MP calls for total ban on sweetener in cancer alert.
A welsh MP's hopes of banning a common artificial sweetener from more than 6,000 foods now lie in European bureaucrats' hands. Roger Williams, MP for Brecon and Radnor, used parliamentary privilege to raise serious concerns about the safety of aspartame last week.
He called for an emergency ban on the substance which is 200 times sweeter than sugar and used by one in every 15 people worldwide every day, most of them children.
It is found in items such as Diet Coke, Lucozade, crisps, cough and cold remedies and in chewing gum.
He also highlighted new and disturbing research which has found that the sweetener causes cancer in rats - thought to be indicative of its effect on humans.
Despite Mr Williams presenting a dossier of information on aspartame and detailing the 'conspiracy' which led to its approval, the UK government has said it believes the sweetener is safe.
Mr Williams, a member of the parliamentary select committee on food and the environment, is now hoping the European Food Safety Authority will act on new research findings and ban the sweetener from the food chain.
Speaking last night he said, 'There are two strands to aspartame - its effect on the nervous system and the cancer issue.
'Both of these concerns are real and it is our view that they are of such concern that they should lead the government to fully reassess the potential dangers.'
There have been concerns about the safety of aspartame and its effect on health for decades.
But new, independent, research from the European Ramazzini Foundation shows that moderate regular consumption of aspartame led to a repeated incidence of malignant tumours in rats.
After studying the rats over their normal lifespan of some three years - lab rats tend to be culled after two years - the Italian researchers found that feeding the rats varying levels of aspartame caused a 'statistically significant increase' of lymphomas and leukaemias, malignant tumours of the kidney in female rats and malignant tumours of the peripheral and cranial nerves in male rats.
Last week in the House of Commons, Mr Williams called for a ban.
'I believe that aspartame should never have been licensed for use as a low-calorie sweetener in foods and drinks, and that there is compelling and reliable evidence for this carcinogenic substance to be banned from the UK food and drinks market.'
He added, 'There is solid evidence to suggest that its regular long-term use can cause cancer and a range of other health problems.

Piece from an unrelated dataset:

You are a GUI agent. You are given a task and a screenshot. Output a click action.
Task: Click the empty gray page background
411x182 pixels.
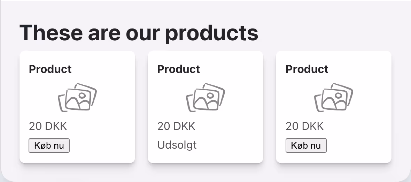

'Emergency action is now needed to remove the toxin from our own and our children's diets.
'A total ban is the only way to protect the British public.'
But English Public Health Minister Caroline Flint said
, 'As far as I am advised, aspartame is not known to cause cancer in humans and the evidence does not indicate the potential for it to do so.
'Our procedure in the European Union is to keep an open mind about any new evidence that comes forward.
'However, we should not lose sight of the fact that additives are approved only if they are of benefit to consumers and are shown to be safe at the levels used in foods.'
The European Food Safety Authority has said it will review the Ramazzini findings as 'a matter of high priority'.
Responding to Mr Williams's debate on the safety of aspartame in the House of Commons, the industry's Aspartame Information Service said it brought no new information to the public.